Energie-Trainer Claus-Dieter Wollitz bei der Pressekonferenz (Quelle: imago images / Steffen Beyer)
Bild: imago images / Steffen Beyer

Verletzung von Paul Gehrmann - "Ich habe noch nie einen Menschen so schreien hören"

Dieses Training wird bei Energie Cottbus wohl niemand so schnell vergessen: Am Montag standen nach der Verletzung von Paul Gehrmann alle unter Schock. Doch gegen den Berliner AK (Freitag, 17 Uhr im Livestream) sollen die nächsten Punkte her. Von Andreas Friebel

"Ich habe noch nie einen Menschen so schreien hören!" Mit diesen Worten begann Claus-Dieter Wollitz am Mittwoch die wöchentliche Pressekonferenz der Lausitzer. Auch zwei Tage nach dem schweren Trainingsunfall von Paul Gehrmann, der mit einem Teamkollegen zusammengestoßen war und sich mehrere Brüche im Bereich des Knöchels und einige Bänderrisse zugezogen hatte, rang der Cottbuser Trainer um Worte.

"Die Spieler, die draußen auf dem Trainingsplatz waren, waren kreidebleich. Als Paul nach zwei Stunden endlich mit dem Krankenwagen vom Platz gefahren wurde, musste ich mich übergeben", sagte der Energie-Coach.

Operation am Freitag?

Wollitz, der als Spieler und Trainer schon viel erlebt hat, wird diese Bilder nicht mehr aus seinem Kopf bekommen. Auch die Stimmung, die danach in der Kabine herrschte, hat er nach einem Training noch nie erlebt. "Es war still. Niemand hat etwas gesagt. Alle waren schockiert." Zu dieser Zeit lag Gehrmann auf der Intensivstation im Cottbuser Thiem-Klinikum. Später wurde der 24-Jährige aber in den Normalbereich verlegt. "Als ich Paul am Montagabend im Krankenhaus besucht habe, ging es ihm schon etwas besser. Das hat mich beruhigt", so Wollitz, der noch nicht weiß, wie es für seinen Mittelfeldspieler weitergeht.
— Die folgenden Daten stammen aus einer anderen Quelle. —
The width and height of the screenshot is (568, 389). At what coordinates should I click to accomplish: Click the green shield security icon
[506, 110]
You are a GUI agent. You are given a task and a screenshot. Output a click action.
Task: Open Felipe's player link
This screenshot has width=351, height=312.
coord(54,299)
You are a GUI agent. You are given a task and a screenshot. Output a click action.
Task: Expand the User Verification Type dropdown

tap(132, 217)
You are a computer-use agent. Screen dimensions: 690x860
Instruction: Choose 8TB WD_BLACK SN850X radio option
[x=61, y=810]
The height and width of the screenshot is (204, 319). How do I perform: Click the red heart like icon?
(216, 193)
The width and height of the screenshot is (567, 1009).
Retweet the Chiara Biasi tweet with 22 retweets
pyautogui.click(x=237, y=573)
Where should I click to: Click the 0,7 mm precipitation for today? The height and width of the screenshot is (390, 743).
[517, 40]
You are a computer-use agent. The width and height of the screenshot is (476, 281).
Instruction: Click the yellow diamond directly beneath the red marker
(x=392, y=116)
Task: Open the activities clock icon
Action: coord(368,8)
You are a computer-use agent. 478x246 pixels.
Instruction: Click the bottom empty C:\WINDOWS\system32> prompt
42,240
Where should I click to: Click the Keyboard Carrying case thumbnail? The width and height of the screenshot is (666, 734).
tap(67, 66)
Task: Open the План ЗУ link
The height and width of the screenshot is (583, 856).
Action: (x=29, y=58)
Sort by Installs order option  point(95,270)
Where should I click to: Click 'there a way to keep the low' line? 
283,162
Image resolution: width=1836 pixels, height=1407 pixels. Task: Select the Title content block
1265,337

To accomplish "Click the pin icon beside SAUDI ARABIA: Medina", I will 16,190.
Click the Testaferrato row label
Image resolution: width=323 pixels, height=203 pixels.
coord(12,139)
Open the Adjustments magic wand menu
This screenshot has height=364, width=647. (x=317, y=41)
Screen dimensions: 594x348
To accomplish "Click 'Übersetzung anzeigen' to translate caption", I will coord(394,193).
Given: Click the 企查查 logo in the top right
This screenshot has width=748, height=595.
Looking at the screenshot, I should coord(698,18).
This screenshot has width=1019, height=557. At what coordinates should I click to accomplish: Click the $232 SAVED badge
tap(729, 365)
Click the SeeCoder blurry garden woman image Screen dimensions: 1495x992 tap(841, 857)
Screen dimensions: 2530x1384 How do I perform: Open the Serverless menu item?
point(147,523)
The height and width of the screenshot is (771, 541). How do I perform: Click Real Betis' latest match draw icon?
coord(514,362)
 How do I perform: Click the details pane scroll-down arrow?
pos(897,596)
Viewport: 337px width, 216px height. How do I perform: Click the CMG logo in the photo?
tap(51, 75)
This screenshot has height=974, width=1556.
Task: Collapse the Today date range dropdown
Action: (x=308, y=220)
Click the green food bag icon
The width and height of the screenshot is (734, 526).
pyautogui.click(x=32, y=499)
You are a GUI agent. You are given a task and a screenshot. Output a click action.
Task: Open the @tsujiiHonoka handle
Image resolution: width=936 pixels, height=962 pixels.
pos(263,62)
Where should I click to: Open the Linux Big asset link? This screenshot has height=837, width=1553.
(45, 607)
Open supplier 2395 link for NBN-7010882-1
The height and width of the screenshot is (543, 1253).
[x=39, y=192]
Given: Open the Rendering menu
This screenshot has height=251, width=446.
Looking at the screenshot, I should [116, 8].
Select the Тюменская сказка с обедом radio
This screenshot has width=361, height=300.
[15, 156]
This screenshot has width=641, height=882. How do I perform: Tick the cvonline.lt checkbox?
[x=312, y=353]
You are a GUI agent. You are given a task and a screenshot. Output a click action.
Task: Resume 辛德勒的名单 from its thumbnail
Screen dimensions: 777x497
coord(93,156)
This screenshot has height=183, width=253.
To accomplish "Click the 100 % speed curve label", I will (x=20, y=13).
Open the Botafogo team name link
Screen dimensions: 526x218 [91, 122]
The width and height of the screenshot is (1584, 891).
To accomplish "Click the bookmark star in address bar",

"Wenn die Schwellung im Knöchel abgeklungen ist, kann er vielleicht am Freitag operiert werden." Erst danach steht fest, wie lange Gehrmann ausfallen wird. Energie rechnet mit mindestens einem halben Jahr. "Das Schlimme in so einer Situation ist, dass am Montagabend schon die ersten Berater angerufen und mir neue Spieler angeboten haben", ärgert sich Wollitz über die Taktlosigkeit mancher Agenten.

Viel wichtiger ist ihm aber, wie die Mannschaft auf den Schock reagiert. "Nach dem Unfall war an Training nicht mehr zu denken und die Stimmung im Keller. Am Mittwoch war unsere Übungseinheit aber wieder sehr fokussiert", so der Cottbuser Trainer.

Wollitz will gegen den BAK "auf Sieg spielen"

Bis auf den Ausfall von Gehrmann kann Wollitz am Freitag beim Berliner AK (17 Uhr, im Livestream auf rbb|24) fast in Bestbesetzung auflaufen. Auch Routinier Robert Müller, der am Sonntag gegen Meuselwitz kurz am Rücken behandelt werden musste, trainierte beschwerdefrei.

"In meinen Augen hat der BAK die besten Einzelspieler der gesamten Liga  im Kader. Sie haben ein sehr hohes technisches Niveau", sagt Wollitz. Trotzdem ist der Berliner Athletik-Klub nach einem sehr guten Saisonstart (drei Siege in Folge), nun inzwischen seit fünf Partien sieglos. Trainer Ersan Parlatan musste deshalb gehen, Dirk Kunert übernahm. "Wenn der BAK jetzt wieder ins Laufen kommt, dann könnten sie ganz vorn noch mal rankommen", glaubt Wollitz.

Genau das will der Cottbuser mit seiner Mannschaft aber verhindern. Denn auch Energie will sich Platz eins weiter annähern. Fünf Punkte fehlen derzeit auf den Spitzenreiter, die U23 von Hertha. "Und deshalb können wir am Freitag auch nicht taktieren. Wir spielen von der ersten Sekunden an auf Sieg", kündigt der Energie-Trainer an.